Taglists

From MorphOS Library

Revision as of 10:07, 26 October 2011 by Krashan (talk | contribs) (Structures: Contents++;)

Grzegorz Kraszewski


This article in other languages: Polish


What Is a Taglist?

A taglist is an array of "key-value" pairs. The key is always a 32-bit integer number and is called a tag. The value also has a size of 32 bits. It may be an integer, or a pointer to any structure or object. Taglists are commonly used in the MorphOS API for passing a variable number of arguments, usually sets of attributes with their values. A few special key values are used for array termination, concatenation and item skipping. A set of functions in the utility.library may be used for taglist traversing, filtering, searching, copying etc.

Every pair in a taglist is a TagItem structure, defined in <utility/tagitem.h>:

struct TagItem
{
  ULONG ti_Tag;
  ULONG ti_Data;
};

To be self descriptive, every taglist, being just a plain C array, must have some kind of termination. It is very similar to the string null-termination idea. The termination is done with a TagItem having its ti_Tag field set to TAG_END (which happens to be defined as zero). The ti_Data value of the terminating TagItem is ignored, it is usually set to zero too. The illustration below shows a simple taglist:


Taglists1.png


This taglist may be created with the following code:

double x = 3.438872763e+17;
Object *obj = NewObject( /* ... */ );

struct TagItem mytaglist[] = {
  { Tag1, 2837 },
  { Tag2, (ULONG)&x },
  { Tag3, (ULONG)"The quick brown fox..." },
  { Tag4, (ULONG)obj },
  { TAG_END, 0 }
};


Passing Taglists to Functions

Building taglists as global or local variables is not very convenient. That is why almost every MorphOS API function getting a taglist as one of its arguments has two forms. The first one accepts a pointer to the taglist. The second one is a variadic args macro building the taglist on the program stack dynamically. Such function pairs are named according to one of the two conventions:

  1. SomeFunctionA() takes a pointer to a taglist, SomeFunction() builds the taglist dynamically.
  2. SomeFunctionTagList() takes a pointer to a taglist, SomeFunctionTags() builds the taglist dynamically.


Continuing the above example, one can pass the example taglist to SomeFunction() in two ways:

SomeFunctionTagList(mytaglist);
SomeFunctionTags(Tag1, 2837, Tag2, (ULONG)&x, Tag3, (ULONG)"The quick brown fox...", Tag4,
 (ULONG)obj, TAG_END);

Of course in the second case variable mytaglist need not be defined anywhere. Note that for every taglist-based function the taglist is the last argument. There may be some plain arguments before it. It is a common practice to omit ti_Data for the terminator (it is ignored anyway).

------------------------------

PROBLEMS AND TASKS:
- A) In the taglist article, what value is TAG_END defined as?
- B) List every tag name used in the mytaglist array definition in the taglist article.

SOURCE DATA:
------------------------------

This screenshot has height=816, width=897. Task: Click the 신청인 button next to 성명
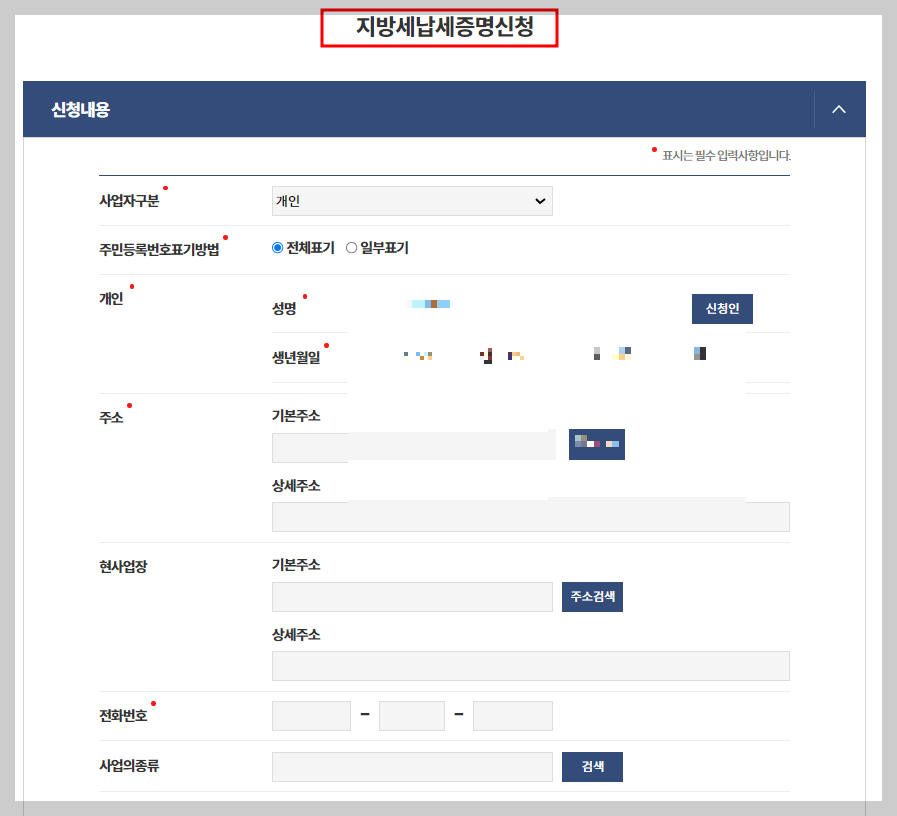721,308
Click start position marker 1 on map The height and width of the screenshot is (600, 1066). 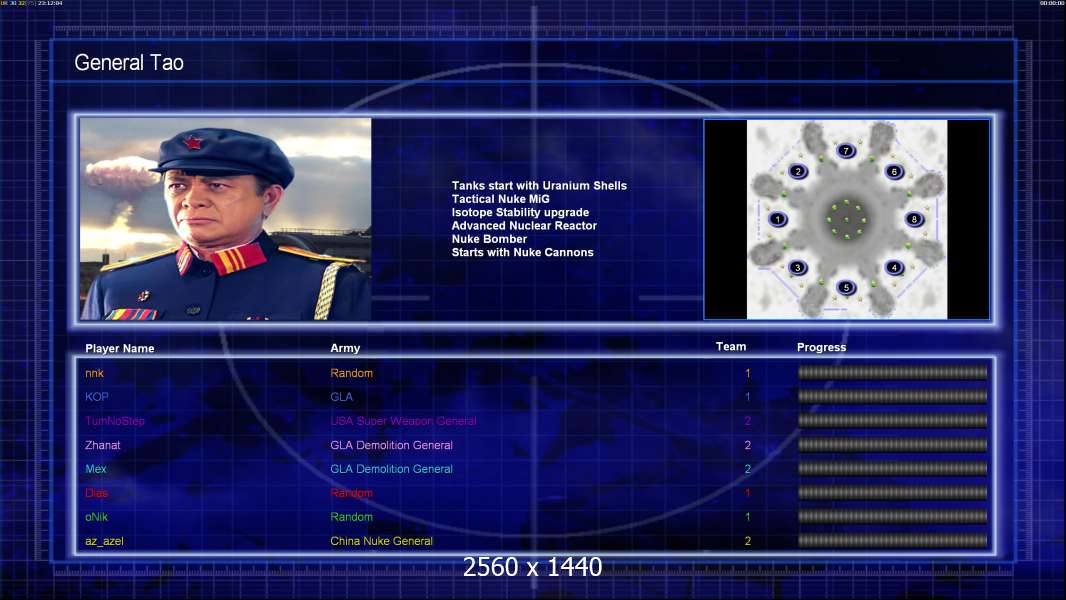tap(778, 219)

------------------------------

THE SOLUTIONS:
- A) Zero.

- B) Tag1, Tag2, Tag3, Tag4, TAG_END